Please note that this student dissertation is made available in the format that it was submitted for examination, thus the author has not been able to correct errors and/or departures from academic standards in areas such as referencing.



Today, recommender systems are widely used in various domains. There are a lot of methods to generate recommendations and numerous parameters to adjust these methods. Each one of them has its individual strengths and weaknesses in certain situations. Based on the real-world use case of an existing location-based service application, the research at hand proves that by employing a custom-made hybrid recommender system, it is possible to exploit these strengths and, at the same time, to limit the weaknesses. The project analyses some of the most popular recommendation algorithms with respect to their predictive accuracy on datasets with different characteristics.

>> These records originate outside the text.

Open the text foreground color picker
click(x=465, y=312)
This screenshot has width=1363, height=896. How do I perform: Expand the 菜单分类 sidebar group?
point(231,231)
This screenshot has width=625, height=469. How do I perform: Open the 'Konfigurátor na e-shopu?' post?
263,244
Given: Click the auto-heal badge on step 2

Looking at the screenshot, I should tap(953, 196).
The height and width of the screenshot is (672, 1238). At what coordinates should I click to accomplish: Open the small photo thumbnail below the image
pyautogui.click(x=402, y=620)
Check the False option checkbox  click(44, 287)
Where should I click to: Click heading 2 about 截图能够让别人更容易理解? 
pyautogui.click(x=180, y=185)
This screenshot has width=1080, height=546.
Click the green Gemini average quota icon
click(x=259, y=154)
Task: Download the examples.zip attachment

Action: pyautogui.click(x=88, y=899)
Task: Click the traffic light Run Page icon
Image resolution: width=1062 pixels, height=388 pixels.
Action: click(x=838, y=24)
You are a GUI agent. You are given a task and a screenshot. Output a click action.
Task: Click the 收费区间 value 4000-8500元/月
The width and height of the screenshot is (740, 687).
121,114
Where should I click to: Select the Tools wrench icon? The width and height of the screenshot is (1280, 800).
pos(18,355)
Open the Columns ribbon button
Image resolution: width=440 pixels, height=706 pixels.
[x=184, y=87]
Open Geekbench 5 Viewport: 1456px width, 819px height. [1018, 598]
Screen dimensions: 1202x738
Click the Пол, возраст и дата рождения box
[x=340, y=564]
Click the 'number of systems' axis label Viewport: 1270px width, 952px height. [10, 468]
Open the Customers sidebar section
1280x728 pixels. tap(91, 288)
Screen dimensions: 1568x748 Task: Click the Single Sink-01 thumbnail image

For this purpose, a suitable evaluation method was designed and implemented in the form of an experimental setup and protocol. Six runtime factors characterizing each dataset are identified and investigated. The results show that these runtime factors have a direct influence on the quality of the recommendations and that they affect different recommendation algorithms in different, sometimes oppositional ways. These results are used to explore whether the predictive accuracy of a superordinate hybrid recommender system in a dynamic environment can be improved, when compared with each single subordinate recommendation algorithm. This is achieved by dynamically selecting or weighting the results of the respective sub-algorithms in consideration of the current situation of use. For this purpose, two different hybrid recommendation algorithms were developed and analysed in direct comparison with the conventional algorithms. It is demonstrated that one of them achieves the most accurate results over the whole range of runtime factor values under investigation, thus effectively eluding the limitations of the specific sub-algorithms it utilizes. The second hybrid algorithm achieves relatively good results, but falls short of the author’s expectations to outperform all other methods including the first hybrid.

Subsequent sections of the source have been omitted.